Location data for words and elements
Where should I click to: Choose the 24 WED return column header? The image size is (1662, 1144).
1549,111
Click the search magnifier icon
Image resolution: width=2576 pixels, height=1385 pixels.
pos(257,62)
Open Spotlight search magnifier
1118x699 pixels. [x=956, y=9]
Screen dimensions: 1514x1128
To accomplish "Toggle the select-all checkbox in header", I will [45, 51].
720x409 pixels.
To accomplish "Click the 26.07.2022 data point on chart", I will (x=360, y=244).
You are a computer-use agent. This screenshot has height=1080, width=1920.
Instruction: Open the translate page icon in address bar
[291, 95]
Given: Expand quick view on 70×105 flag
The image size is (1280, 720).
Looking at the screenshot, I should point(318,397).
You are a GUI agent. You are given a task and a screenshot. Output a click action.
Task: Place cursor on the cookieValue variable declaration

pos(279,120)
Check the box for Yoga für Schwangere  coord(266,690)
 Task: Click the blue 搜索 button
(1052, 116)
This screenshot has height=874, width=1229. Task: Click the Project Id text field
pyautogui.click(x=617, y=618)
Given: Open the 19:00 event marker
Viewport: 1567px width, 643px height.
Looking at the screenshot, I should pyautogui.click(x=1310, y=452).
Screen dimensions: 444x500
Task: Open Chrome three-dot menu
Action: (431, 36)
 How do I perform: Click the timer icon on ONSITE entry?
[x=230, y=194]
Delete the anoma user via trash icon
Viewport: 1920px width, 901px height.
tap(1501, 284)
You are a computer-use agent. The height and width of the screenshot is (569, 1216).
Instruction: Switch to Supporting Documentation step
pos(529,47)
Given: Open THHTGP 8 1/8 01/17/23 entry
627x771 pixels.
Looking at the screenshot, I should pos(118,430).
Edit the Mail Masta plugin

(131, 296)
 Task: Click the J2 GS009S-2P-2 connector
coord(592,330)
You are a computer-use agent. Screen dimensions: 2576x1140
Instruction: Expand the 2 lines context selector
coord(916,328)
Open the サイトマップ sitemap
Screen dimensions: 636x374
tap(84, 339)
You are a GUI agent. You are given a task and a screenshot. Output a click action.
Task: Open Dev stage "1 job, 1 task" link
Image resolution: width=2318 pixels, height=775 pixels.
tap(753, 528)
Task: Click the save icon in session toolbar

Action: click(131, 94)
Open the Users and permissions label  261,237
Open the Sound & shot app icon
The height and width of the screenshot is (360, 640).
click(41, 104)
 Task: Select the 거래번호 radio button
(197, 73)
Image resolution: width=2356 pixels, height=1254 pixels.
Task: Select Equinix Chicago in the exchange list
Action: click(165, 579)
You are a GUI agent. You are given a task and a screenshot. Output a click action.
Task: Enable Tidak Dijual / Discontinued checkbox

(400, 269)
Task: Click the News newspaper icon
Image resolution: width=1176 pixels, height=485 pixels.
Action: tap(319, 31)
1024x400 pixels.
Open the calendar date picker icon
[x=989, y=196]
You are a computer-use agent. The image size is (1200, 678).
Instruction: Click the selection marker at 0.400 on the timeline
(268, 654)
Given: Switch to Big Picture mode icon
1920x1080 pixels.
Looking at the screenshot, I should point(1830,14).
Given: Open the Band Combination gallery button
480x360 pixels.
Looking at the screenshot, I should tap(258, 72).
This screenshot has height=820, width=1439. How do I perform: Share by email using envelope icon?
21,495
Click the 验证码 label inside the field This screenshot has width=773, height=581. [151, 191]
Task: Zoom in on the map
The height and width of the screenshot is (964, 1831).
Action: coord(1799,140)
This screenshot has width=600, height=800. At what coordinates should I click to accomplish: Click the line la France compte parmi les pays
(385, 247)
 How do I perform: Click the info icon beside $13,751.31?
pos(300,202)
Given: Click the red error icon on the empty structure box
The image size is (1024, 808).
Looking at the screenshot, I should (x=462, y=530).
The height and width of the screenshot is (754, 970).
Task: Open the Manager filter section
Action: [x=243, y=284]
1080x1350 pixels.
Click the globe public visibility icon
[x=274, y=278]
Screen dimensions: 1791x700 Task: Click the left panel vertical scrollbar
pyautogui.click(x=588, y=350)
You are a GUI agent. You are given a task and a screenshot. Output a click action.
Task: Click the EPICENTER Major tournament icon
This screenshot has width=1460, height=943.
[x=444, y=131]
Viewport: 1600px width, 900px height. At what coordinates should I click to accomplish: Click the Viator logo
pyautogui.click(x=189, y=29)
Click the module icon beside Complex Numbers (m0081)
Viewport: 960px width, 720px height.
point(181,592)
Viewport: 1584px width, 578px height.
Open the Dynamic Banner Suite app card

## Task details
Reproduce the listing from the line with "Task: Zoom in on the map" up to and including the line with "pos(300,202)", multiplying each click coordinate in the answers by 1.4 and rounding to whole numbers with halves rounded up. Keep every other line, requests included, unchanged.

## Written response
Task: Zoom in on the map
The height and width of the screenshot is (964, 1831).
Action: coord(2519,196)
This screenshot has width=600, height=800. At what coordinates should I click to accomplish: Click the line la France compte parmi les pays
(539, 346)
 How do I perform: Click the info icon beside $13,751.31?
pos(420,283)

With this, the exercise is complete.